It was not only my boss's birthday, but also that of my neighbor. We congregated across the street for cake. That makes cake twice today, but my glasses are still hurting my nose.
The ramifications of all the cake will probably hit me later in the week, but I was still light enough to trample Ben in a pull-up contest this evening. I got 11 to his 8. Only one person can be #1 son.
While I made no direct physical progress on the garage, I did have an Asian farmer named Andy call me about the Kubota. It seems he needs some parts for his tractor. He only offered $125, but hey, he said he'd pick it up tomorrow. The key factor is getting it out of the garage.
I also posted Ben's Mustang engine and car parts on craigslist this evening. He's anxious to see if anyone will bite on that, so he can upgrade to the DOHC Cobra engine. If there's no interest, it kind of puts a damper on things ... unless we build another car for THAT engine. However, that would kind of ruin my dream of parking in the garage for the first time in years.
Other than that, I did some cleaning and watching terrible movies on Netflix while I did abs and elliptical. I've got to dig myself out of this fitness hole I dug while on vacation.
I'm missing the boat. I'm not too enthused about finishing the sanding this weekend, but I'm dying to be down there. I found the missing whine rack for the pantry in the garage, and if it will finally quit raining tomorrow I'm going to finish repainting the pieces of the medicine cabinet. Nobody wants to put their toothbrush in a medicine cabinet with stained, moldy walls. I've got to get it a nice hygienic white. I still haven't found a source for the mirrored sliding doors, but I can always resort to wooden doors and hang an actual mirror somewhere, I guess.

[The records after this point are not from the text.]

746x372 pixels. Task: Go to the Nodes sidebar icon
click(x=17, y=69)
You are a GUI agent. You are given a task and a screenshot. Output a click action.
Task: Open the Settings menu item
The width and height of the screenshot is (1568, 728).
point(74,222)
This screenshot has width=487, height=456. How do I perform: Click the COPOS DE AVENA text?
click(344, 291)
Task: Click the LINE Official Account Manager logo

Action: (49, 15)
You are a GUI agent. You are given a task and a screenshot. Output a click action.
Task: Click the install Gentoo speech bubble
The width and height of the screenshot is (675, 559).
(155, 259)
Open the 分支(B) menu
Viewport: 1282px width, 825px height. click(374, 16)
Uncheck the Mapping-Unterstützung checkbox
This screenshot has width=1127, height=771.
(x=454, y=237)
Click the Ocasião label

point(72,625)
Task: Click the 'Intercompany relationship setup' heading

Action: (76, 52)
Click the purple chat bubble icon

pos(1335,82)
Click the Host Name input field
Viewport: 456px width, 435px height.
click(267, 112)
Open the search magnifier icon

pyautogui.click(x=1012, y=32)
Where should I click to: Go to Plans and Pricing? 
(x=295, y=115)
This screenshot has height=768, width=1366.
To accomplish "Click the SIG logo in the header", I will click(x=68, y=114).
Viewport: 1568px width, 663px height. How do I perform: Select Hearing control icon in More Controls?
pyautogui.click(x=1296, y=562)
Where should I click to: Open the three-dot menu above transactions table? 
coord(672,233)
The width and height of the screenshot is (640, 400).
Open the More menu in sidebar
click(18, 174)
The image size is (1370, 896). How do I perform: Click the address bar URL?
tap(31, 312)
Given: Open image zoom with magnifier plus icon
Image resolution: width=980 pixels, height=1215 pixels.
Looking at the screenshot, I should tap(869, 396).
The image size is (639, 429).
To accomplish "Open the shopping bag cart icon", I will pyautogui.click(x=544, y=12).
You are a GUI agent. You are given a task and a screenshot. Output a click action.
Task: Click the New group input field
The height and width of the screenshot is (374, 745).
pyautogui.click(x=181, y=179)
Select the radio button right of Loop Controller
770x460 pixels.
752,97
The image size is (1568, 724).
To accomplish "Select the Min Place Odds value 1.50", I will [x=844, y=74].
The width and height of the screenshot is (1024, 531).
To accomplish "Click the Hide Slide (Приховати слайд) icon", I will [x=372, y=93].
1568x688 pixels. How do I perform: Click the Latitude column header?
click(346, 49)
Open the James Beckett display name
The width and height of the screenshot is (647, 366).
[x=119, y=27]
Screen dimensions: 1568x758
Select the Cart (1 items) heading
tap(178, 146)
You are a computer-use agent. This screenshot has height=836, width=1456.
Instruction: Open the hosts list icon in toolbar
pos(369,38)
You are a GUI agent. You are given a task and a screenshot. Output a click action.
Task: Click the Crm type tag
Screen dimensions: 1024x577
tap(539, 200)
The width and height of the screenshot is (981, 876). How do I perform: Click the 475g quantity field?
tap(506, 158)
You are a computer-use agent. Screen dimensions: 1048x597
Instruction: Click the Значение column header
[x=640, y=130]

One more day of work this week. I've really been blanking on the design for the Ocean Star Gala. I need some inspiration. Hopefully something will come to me in the morning.
Oh, and the most amazing thing happened. Dixie Belle must have really missed me because tonight when I said, "BATH," instead of hunkering down in her bed, she walked right into the shower. I was dumbfounded. She got a good scrubbing.